The secondary-school teachers union, OLME, had originally planned to go on a 24-hour strike on May 17, before conducting rolling strikes the week after; but any teacher who now disobeys the civil mobilisation order will face arrest and dismissal.
Education Minister Constantine Arvanitopoulos told reporters that banning the strike was necessary, as students had a "sacred right" to sit exams without disruption.
In a statement, cited by the Eleftherotypia national daily, the government added that there was "an imperative need" to prevent the "threatened negative effects" of the proposed strike, speaking of a "significant risk threatening public order and the exam candidates' health, unexpectedly, seven days before the exams start".
Under Greek law, the government has emergency powers to forcibly mobilise workers in the event of civil disorder, natural disasters or health risks to the public. Since the start of the year, the coalition has utilised the anti-strike legislation twice – once to end a strike by transportation employees and another to order striking seamen back to work.
Greek blog Keep Talking Greece noted that the latest mobilisation order was the first time the state had issued one before a strike had even begun.

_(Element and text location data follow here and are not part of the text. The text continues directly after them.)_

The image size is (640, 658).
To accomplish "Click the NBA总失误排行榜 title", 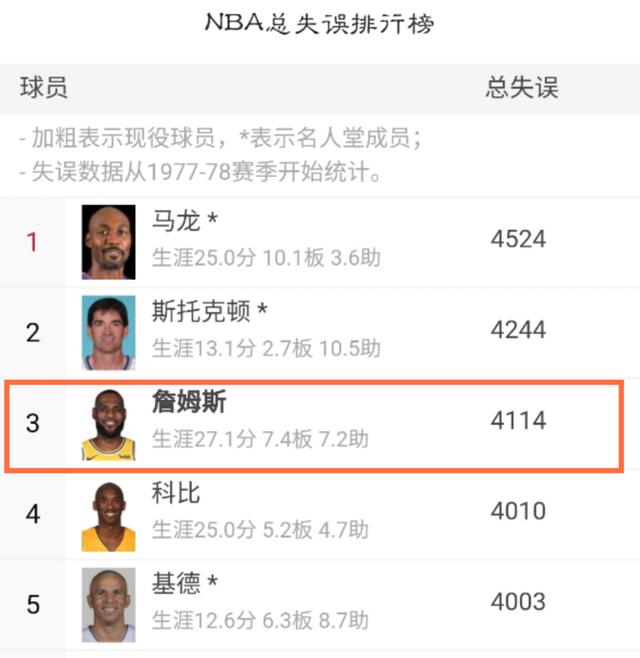I will (x=319, y=23).
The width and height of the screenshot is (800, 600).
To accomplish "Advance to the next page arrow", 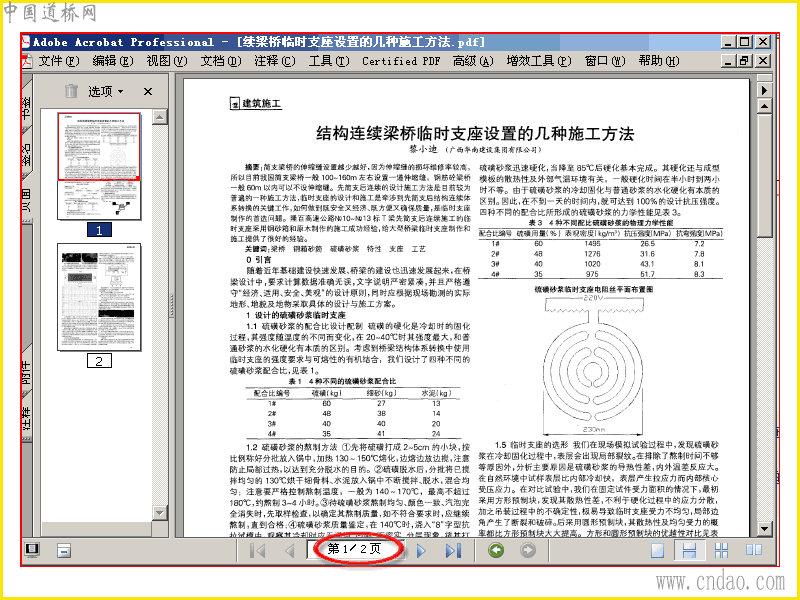I will [x=421, y=551].
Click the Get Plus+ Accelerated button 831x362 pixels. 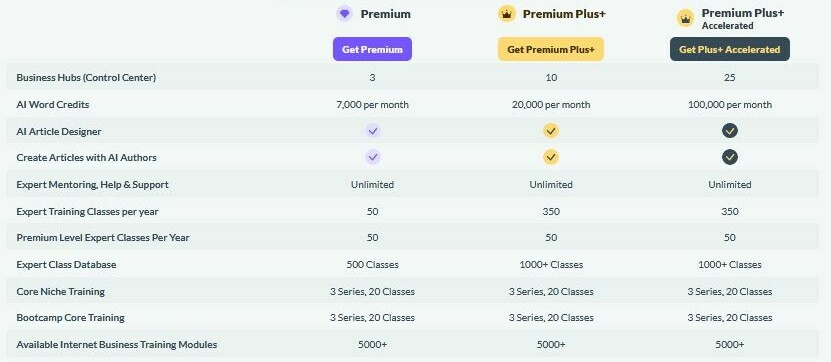(730, 49)
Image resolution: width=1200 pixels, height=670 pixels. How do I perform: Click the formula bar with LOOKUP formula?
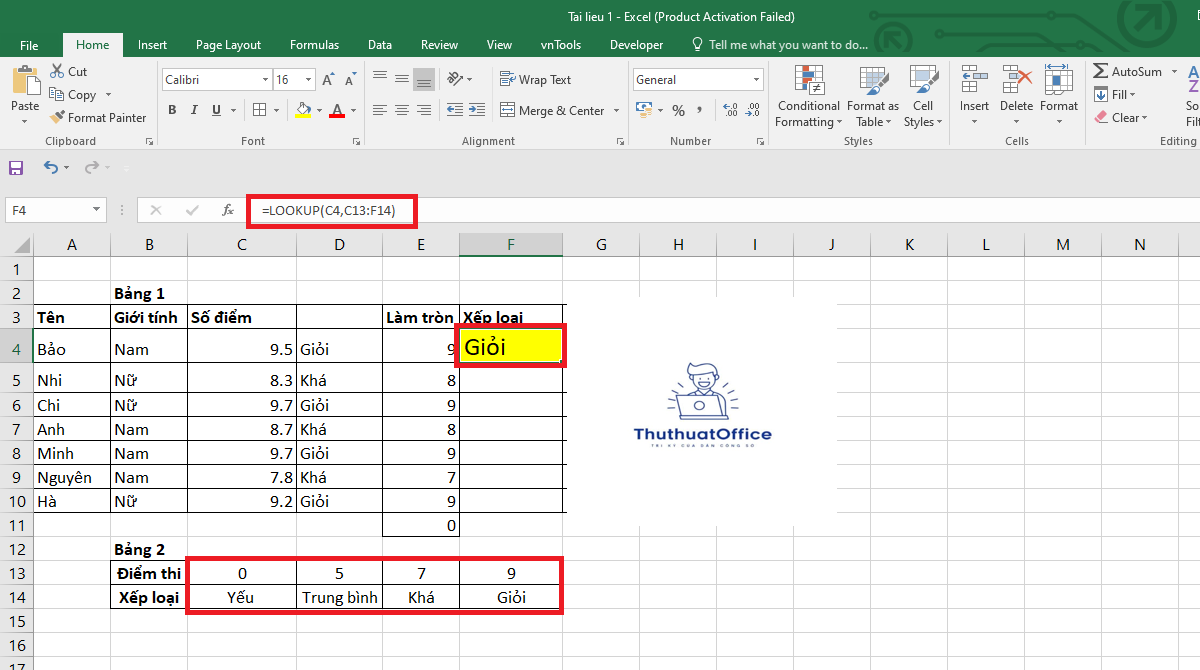tap(330, 210)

According to the Wall Street Journal, OLME organised the strike in response to government plans to increase their workweek by two hours, while transferring 4,000 teachers to remote parts of the country in order to plug staffing gaps. Under the new government plan, the OLME warned, about 10,000 part-time teachers could also be dismissed once their temporary contracts expire.
Over the weekend, the teachers’ union criticised the government for ordering the compulsory civil mobilisation. Besides calling on members to gather in Syntagma Square on Monday evening to voice their objection, it also urged the country's two largest workers groups – ADEDY and GSEE – to join in their protest.
OLME’s union leader Nikos Papachristos, was also ousted from Greece’s New Democracy party as a result from the planned strike.
The opposition Syriza Party called on the government to withdraw the law and open dialogue with the teachers after the exams.